[Text segment]:

This happens to be one of the most ignored topic by the examiners and hence also by the students of CA profession. But it has to be embarrassing for a qualified chartered accountant in being ignorant, unable to understand the terms used in the employment benefits disclosure in notes to financial statements of a company to which this standard applies. This write-up is to ensure that the reader doesn’t face difficulty in understanding the said disclosures particularly in the movement of gratuity obligation.
AS 15 can be subdivided into 4 parts:
(1) Termination benefits:-
Compensation agreed at retrenchment and voluntary retirement compensation fall under this. The liability/expense are recognized in the books when the probability of obligation is established with a reliable estimate i.e usually when the employer and employee arrive at a consensus.
(2) Short term employee benefits:-
Other than termination benefits which fall due within 12 months from the period end. E.g.. Salary, Short term compensated leave falling due within 12 months. For salary, the accounting is straight forward i.e Debit salary A/c (expenses) and credit salary payable A/c (liability). If the same is paid in advance then, create an asset (prepaid salary) and expense it off at the appropriate period.

(Listing from a pointing dataset)

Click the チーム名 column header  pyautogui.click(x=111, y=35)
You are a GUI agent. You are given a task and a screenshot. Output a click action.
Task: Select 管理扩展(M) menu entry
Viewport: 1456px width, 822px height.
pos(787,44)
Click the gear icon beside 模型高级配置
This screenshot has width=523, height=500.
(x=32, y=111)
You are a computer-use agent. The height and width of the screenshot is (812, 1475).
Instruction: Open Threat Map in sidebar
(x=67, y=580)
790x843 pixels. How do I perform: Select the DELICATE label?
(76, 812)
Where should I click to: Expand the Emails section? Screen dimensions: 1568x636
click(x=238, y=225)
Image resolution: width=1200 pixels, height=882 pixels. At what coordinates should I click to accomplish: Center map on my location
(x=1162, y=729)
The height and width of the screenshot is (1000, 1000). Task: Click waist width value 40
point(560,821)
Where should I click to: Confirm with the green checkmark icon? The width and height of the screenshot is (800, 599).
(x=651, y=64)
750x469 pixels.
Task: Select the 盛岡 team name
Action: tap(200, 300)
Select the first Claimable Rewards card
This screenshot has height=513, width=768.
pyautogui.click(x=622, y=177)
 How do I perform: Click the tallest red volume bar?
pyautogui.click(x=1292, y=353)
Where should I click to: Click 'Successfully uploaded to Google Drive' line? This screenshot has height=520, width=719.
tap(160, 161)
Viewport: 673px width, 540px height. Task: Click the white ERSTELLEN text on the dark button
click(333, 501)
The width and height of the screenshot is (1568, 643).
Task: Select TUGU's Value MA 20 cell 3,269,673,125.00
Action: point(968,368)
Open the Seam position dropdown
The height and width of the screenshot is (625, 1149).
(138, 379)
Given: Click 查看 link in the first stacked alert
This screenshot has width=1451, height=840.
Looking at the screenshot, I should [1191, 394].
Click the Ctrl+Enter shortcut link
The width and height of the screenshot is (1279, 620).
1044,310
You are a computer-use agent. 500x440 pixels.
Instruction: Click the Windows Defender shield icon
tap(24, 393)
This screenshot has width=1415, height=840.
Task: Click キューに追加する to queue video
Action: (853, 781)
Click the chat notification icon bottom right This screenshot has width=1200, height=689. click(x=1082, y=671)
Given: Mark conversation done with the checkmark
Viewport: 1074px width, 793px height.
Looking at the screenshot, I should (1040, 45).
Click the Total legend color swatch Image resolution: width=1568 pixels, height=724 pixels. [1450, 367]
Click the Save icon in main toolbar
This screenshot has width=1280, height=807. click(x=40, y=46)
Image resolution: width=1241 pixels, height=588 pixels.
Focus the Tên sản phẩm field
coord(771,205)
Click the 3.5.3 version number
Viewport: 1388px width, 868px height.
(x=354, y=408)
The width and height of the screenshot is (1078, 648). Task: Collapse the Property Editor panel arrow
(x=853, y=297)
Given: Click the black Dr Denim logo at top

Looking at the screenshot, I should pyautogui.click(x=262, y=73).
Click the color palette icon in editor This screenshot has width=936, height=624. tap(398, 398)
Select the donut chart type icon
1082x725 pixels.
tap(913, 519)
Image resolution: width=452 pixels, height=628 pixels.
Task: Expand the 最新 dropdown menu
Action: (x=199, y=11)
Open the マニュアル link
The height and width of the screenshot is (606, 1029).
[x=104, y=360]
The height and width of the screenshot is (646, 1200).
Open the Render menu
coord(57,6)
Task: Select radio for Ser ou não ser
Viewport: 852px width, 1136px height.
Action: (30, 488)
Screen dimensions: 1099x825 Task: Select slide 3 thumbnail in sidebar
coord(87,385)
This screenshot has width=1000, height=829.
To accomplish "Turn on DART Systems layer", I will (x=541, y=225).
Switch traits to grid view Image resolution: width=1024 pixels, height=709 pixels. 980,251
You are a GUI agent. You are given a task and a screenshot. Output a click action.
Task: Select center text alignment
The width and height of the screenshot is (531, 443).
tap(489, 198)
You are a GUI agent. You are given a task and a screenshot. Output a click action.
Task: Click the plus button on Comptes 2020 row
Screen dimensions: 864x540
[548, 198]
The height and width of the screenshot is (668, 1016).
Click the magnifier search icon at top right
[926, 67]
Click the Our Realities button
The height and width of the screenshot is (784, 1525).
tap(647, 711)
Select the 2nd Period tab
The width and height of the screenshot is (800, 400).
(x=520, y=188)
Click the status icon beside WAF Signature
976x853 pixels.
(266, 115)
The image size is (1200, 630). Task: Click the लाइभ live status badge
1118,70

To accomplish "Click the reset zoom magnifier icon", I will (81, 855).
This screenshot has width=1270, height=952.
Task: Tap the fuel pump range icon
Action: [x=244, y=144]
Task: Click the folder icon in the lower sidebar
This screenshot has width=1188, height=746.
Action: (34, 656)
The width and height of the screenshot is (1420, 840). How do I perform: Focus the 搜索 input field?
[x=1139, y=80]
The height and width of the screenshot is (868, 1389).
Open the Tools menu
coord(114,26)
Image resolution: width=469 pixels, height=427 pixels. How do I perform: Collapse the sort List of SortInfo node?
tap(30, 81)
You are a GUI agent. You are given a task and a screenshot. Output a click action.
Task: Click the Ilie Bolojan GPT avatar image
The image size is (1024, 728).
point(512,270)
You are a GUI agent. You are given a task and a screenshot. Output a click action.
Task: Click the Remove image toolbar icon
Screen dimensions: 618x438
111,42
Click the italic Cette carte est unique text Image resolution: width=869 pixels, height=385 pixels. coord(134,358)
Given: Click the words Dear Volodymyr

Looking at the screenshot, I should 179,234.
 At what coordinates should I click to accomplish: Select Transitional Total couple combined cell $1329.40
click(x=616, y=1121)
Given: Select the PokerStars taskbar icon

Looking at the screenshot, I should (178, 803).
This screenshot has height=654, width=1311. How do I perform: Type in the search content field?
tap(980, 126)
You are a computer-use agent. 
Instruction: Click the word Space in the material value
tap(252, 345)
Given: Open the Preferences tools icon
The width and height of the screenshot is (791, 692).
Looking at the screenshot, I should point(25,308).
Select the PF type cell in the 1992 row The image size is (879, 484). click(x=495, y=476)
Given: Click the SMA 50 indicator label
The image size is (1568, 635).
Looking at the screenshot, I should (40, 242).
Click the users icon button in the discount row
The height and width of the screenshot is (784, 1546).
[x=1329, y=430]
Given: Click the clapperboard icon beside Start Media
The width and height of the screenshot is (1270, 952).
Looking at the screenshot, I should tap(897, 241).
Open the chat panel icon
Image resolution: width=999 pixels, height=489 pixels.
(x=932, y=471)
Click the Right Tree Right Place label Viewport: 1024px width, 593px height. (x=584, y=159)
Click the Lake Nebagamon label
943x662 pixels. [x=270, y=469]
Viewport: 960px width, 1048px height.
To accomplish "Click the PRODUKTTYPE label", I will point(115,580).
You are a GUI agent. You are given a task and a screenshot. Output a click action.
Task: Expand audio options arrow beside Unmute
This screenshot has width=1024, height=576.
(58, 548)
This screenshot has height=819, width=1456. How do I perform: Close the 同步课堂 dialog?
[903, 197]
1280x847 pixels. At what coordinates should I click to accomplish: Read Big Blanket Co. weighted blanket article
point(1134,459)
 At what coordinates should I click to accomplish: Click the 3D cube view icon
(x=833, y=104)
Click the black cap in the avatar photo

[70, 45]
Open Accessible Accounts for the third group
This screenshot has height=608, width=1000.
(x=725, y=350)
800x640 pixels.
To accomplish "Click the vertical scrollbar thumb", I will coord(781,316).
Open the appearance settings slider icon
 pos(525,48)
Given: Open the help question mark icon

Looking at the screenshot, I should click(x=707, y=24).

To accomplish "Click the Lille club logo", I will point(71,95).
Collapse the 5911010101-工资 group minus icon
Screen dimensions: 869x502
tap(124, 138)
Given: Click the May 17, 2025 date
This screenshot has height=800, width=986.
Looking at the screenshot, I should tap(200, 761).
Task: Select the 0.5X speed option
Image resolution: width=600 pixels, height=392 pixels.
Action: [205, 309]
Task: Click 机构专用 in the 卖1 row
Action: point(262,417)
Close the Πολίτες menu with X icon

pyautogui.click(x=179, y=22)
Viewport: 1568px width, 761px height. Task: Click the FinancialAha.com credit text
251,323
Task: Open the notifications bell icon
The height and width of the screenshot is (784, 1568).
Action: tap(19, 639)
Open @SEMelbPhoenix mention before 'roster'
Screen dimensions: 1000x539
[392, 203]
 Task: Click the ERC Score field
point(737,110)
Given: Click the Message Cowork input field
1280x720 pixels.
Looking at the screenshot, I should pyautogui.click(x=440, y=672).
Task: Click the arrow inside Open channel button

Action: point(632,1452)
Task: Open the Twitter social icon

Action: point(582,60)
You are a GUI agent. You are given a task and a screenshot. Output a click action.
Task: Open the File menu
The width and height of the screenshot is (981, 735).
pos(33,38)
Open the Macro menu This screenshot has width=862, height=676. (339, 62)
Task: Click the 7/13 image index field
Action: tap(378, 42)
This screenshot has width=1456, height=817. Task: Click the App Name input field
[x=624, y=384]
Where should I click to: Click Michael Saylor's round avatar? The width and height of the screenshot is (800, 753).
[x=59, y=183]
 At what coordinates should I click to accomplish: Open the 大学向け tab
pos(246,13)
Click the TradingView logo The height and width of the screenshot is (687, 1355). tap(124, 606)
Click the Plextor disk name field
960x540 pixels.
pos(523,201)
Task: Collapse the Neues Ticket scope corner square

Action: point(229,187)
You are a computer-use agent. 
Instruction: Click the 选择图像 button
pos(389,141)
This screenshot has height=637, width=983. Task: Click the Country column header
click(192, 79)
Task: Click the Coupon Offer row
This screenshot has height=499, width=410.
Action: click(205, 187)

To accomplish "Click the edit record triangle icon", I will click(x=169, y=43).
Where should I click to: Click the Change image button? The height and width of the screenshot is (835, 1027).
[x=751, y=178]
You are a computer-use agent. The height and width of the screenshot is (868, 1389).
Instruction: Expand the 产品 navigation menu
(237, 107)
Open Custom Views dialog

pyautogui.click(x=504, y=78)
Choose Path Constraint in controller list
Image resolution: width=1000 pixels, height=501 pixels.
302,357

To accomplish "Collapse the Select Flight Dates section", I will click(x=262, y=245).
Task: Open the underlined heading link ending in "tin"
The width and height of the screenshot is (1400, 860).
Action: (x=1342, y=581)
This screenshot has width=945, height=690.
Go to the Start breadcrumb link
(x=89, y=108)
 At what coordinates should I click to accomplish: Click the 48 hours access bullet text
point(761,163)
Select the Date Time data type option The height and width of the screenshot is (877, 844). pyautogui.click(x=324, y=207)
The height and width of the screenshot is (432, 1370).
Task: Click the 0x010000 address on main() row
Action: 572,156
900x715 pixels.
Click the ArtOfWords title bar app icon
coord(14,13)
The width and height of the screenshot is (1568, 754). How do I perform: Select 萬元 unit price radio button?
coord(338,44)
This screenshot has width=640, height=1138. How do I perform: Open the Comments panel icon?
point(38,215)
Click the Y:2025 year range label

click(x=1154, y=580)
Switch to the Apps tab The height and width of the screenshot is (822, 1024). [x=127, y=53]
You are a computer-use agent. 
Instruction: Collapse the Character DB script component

[Goals]:
A. Do these statements agree with the text on AS 15? (i) AS 15 can be divided into four parts. (ii) A liability for termination benefits is recognized when the compensation is paid. (iii) Salary paid in advance is recorded as an asset. Answer yes or no for each, quoting the words of the text that decide it.
B. Update the listing lines starting with the line with "This screenshot has width=1456, height=817." and going on through the line with "point(38,215)", replacing "Coupon Offer" with "Discount Offer" and leaving everything else unchanged. Give only those lines.
The text and the listing have no connection to each other.

[Solutions for each task]:
A.
(i) Yes: "AS 15 can be subdivided into 4 parts"
(ii) No: "The liability/expense are recognized in the books when the probability of obligation is established with a reliable estimate"
(iii) Yes: "If the same is paid in advance then, create an asset (prepaid salary)"

B.
This screenshot has width=1456, height=817. Task: Click the App Name input field
[x=624, y=384]
Where should I click to: Click Michael Saylor's round avatar? The width and height of the screenshot is (800, 753).
[x=59, y=183]
 At what coordinates should I click to accomplish: Open the 大学向け tab
pos(246,13)
Click the TradingView logo The height and width of the screenshot is (687, 1355). tap(124, 606)
Click the Plextor disk name field
960x540 pixels.
pos(523,201)
Task: Collapse the Neues Ticket scope corner square

Action: point(229,187)
You are a computer-use agent. 
Instruction: Click the 选择图像 button
pos(389,141)
This screenshot has height=637, width=983. Task: Click the Country column header
click(192, 79)
Task: Click the Discount Offer row
This screenshot has height=499, width=410.
Action: click(205, 187)

To accomplish "Click the edit record triangle icon", I will click(x=169, y=43).
Where should I click to: Click the Change image button? The height and width of the screenshot is (835, 1027).
[x=751, y=178]
You are a computer-use agent. The height and width of the screenshot is (868, 1389).
Instruction: Expand the 产品 navigation menu
(237, 107)
Open Custom Views dialog

pyautogui.click(x=504, y=78)
Choose Path Constraint in controller list
Image resolution: width=1000 pixels, height=501 pixels.
302,357

To accomplish "Collapse the Select Flight Dates section", I will click(x=262, y=245).
Task: Open the underlined heading link ending in "tin"
The width and height of the screenshot is (1400, 860).
Action: (x=1342, y=581)
This screenshot has width=945, height=690.
Go to the Start breadcrumb link
(x=89, y=108)
 At what coordinates should I click to accomplish: Click the 48 hours access bullet text
point(761,163)
Select the Date Time data type option The height and width of the screenshot is (877, 844). pyautogui.click(x=324, y=207)
The height and width of the screenshot is (432, 1370).
Task: Click the 0x010000 address on main() row
Action: 572,156
900x715 pixels.
Click the ArtOfWords title bar app icon
coord(14,13)
The width and height of the screenshot is (1568, 754). How do I perform: Select 萬元 unit price radio button?
coord(338,44)
This screenshot has width=640, height=1138. How do I perform: Open the Comments panel icon?
point(38,215)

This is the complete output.